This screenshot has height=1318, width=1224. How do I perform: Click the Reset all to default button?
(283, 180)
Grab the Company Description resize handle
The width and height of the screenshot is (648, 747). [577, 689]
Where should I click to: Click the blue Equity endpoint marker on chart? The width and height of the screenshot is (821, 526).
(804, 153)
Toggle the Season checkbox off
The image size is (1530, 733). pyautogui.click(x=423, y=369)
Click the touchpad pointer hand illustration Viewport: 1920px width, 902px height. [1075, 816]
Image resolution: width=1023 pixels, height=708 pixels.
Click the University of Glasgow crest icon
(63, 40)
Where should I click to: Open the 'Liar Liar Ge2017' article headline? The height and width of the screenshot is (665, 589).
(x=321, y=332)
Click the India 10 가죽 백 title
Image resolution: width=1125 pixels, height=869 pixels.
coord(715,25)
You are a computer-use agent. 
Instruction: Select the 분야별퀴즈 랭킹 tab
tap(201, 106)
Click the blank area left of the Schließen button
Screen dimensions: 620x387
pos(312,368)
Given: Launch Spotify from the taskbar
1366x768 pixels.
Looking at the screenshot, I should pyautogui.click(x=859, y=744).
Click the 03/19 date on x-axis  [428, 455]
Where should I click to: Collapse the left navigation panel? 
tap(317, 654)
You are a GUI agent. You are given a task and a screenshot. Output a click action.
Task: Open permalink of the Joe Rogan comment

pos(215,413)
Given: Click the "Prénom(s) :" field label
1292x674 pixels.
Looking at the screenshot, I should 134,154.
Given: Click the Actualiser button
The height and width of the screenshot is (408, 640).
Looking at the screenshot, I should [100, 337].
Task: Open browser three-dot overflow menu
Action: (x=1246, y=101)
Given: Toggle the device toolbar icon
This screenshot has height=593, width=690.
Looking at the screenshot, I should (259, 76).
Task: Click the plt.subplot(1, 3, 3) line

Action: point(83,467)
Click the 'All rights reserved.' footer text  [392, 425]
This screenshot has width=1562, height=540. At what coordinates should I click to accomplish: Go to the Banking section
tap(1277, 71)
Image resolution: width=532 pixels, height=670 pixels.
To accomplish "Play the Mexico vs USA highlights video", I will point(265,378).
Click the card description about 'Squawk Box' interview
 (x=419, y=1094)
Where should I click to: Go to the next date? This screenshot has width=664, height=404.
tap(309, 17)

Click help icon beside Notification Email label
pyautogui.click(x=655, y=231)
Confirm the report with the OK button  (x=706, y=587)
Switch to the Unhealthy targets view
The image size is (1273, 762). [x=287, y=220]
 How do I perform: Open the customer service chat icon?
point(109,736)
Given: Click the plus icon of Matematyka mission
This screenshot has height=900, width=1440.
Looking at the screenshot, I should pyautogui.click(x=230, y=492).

####################

Exercise objective. The required answer is the exact run of lines above starting at the line with "Where should I click to: Open" and ending at the line with "Given: Click the Actualiser button", with both ends present.

Response.
Where should I click to: Open the 'Liar Liar Ge2017' article headline? The height and width of the screenshot is (665, 589).
(x=321, y=332)
Click the India 10 가죽 백 title
Image resolution: width=1125 pixels, height=869 pixels.
coord(715,25)
You are a computer-use agent. 
Instruction: Select the 분야별퀴즈 랭킹 tab
tap(201, 106)
Click the blank area left of the Schließen button
Screen dimensions: 620x387
pos(312,368)
Given: Launch Spotify from the taskbar
1366x768 pixels.
Looking at the screenshot, I should pyautogui.click(x=859, y=744).
Click the 03/19 date on x-axis  [428, 455]
Where should I click to: Collapse the left navigation panel? 
tap(317, 654)
You are a GUI agent. You are given a task and a screenshot. Output a click action.
Task: Open permalink of the Joe Rogan comment

pos(215,413)
Given: Click the "Prénom(s) :" field label
1292x674 pixels.
Looking at the screenshot, I should 134,154.
Given: Click the Actualiser button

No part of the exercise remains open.